- The Washington Times - Thursday, December 7, 2017

ANALYSIS/OPINION:

Which public high school would you choose?

At school No. 1, students and teachers have gained media attention for a nationally-recognized marching band and winning this year’s citywide football championship.

At No. 2, students expect up to four hours of homework per school day, and students and teachers have earned considerable media attention. (Hint: Parents have a choice by participating in a lottery.)

If you chose No. 2, pack up the family and move to Arizona or Texas — or get in line Saturday at the D.C. Armory to sign up for BASIS D.C. Public Charter School, which instructs kids in grades 5-12.

BASIS is a for-profit charter school network, the kind of organization that puts schools like Ballou High School (school No. 1) to shame.

BASIS doesn’t intentionally shame traditional public schools. The shaming is a byproduct of its mission to marry 21st century teaching and learning with passion and hard work.

Generally speaking, traditional schools aren’t permitted to encourage hard work, and in many instances are encouraged to lower expectations for their faculty and students.

Ballou is the perfect case study.

While the campus was rebuilt a couple of years ago at a cost of $124 million, the majority of its 2016-17 senior class was awarded diplomas they didn’t deserve. A grade-fixing investigation is underway.

In the meantime, the students, faculty and administrators at the BASIS tuition-free campuses in Arizona were earning accolades in the annual U.S. News & World Report rankings of public high schools.

Indeed, it was the first time a school network or district swept the top three spots, four of the top five and five of the top seven.

After coming in at No. 5 in 2013 and earning the No. 2 spot in 2014, 2015 and 2016, BASIS Scottsdale placed No. 1 in 2017. BASIS Tucson North made the top-five list for the past five years and took the No. 2 spot this year. The others were BASIS Oro Valley (No. 3), BASIS Peoria (No. 5) and BASIS Chandler (No. 7).

Said Chandler’s head of school, Stephanie Terrell: “Our students are intense — and oh, so deserving! They are passionate about learning — I know, that’s a ‘network thing,’ but it’s worth mentioning at BASIS Chandler. The expectations are high and our parents support that in every way. Students know that this rankings acknowledgment comes from a combination of their effort, plus limitless encouragement from teachers, administrators, and parents.”

You’ve got to respect the group effort, especially when the powers that be in City Hall seem to develop and fund (and redevelop and re-fund) programs and policies that don’t get students and young adults over the academic hump.

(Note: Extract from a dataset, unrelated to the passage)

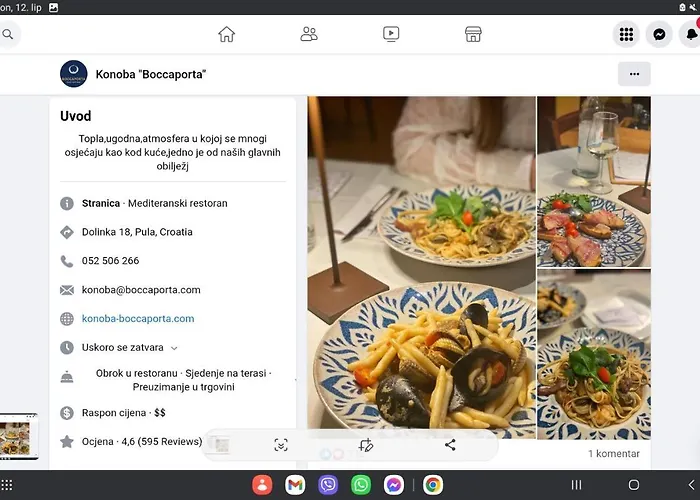Open the Marketplace storefront icon
This screenshot has width=700, height=500.
(x=473, y=34)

It’s gotten to the point that D.C. officials have become the teachers, administrators and parents.

It’s worth noting there is a D.C. public school that tends to rank well nationally: School Without Walls Senior High, which is neither a traditional nor a charter. It’s a magnet school.

What’s ahead for conventional public schooling is anyone’s guess, as the anti-Trump, anti-school choice and pro-status quo factions gear up for the 2018 midterm elections.

But consider the bad rap charter schools got when The Associated Press released its analysis on diversity in charter schools. The headline, “U.S. charter schools put growing numbers in racial isolation,” left no room for discussion, as it essentially blamed charters for school resegregation. The Washington Times published the AP story on Dec. 4.

Most big-city public schools are segregated because of ZIP codes, family legacies and the extracurricular activities lauded by neighborhood schools instead of the comprehensive courses and testing that BASIS schools can take pride in.

Parents and students should no more abandon their neighborhood schools or charter schools because their classmates look like them anymore than they should risk a child’s schooling because it wins a sporting championship.

In the short and long run, it’s the teaching and learning that pay off big time.